__DIRECTIONS FOR THIS TASK__:
The whole listing that follows, pictures excepted, should be printed again exactly as given.

********

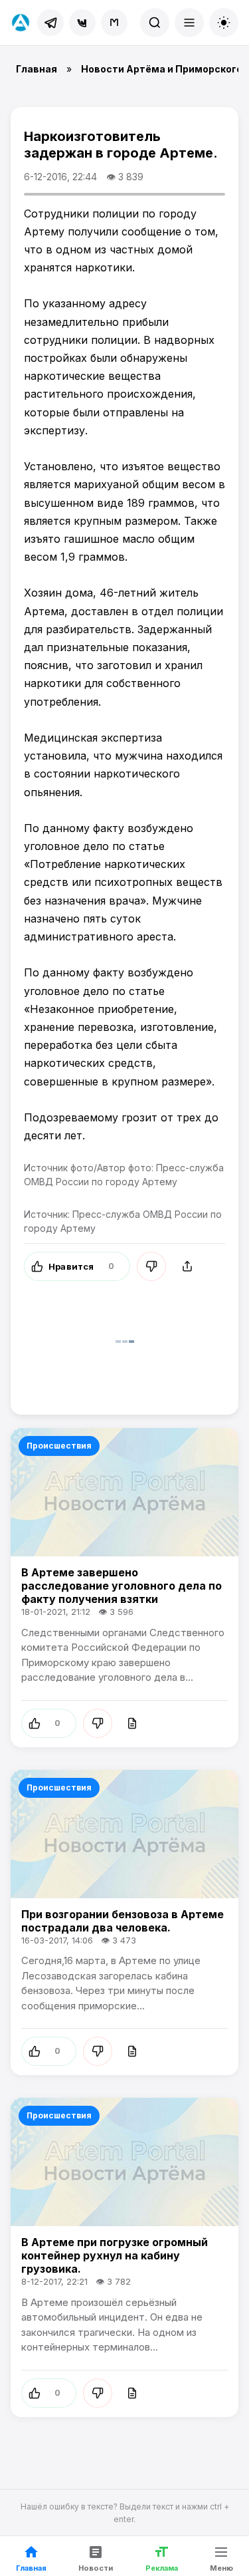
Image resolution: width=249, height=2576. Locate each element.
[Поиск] (154, 22)
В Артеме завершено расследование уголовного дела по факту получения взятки (121, 1586)
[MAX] (114, 22)
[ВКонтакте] (82, 22)
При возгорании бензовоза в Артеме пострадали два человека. (122, 1921)
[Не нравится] (151, 1266)
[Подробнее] (132, 1723)
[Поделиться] (187, 1266)
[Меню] (189, 22)
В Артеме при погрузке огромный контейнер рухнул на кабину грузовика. (114, 2255)
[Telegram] (50, 22)
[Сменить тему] (223, 22)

********

__RESPONSE BELOW__:
Image resolution: width=249, height=2576. Locate each element.
[Поиск] (154, 22)
В Артеме завершено расследование уголовного дела по факту получения взятки (121, 1586)
[MAX] (114, 22)
[ВКонтакте] (82, 22)
При возгорании бензовоза в Артеме пострадали два человека. (122, 1921)
[Не нравится] (151, 1266)
[Подробнее] (132, 1723)
[Поделиться] (187, 1266)
[Меню] (189, 22)
В Артеме при погрузке огромный контейнер рухнул на кабину грузовика. (114, 2255)
[Telegram] (50, 22)
[Сменить тему] (223, 22)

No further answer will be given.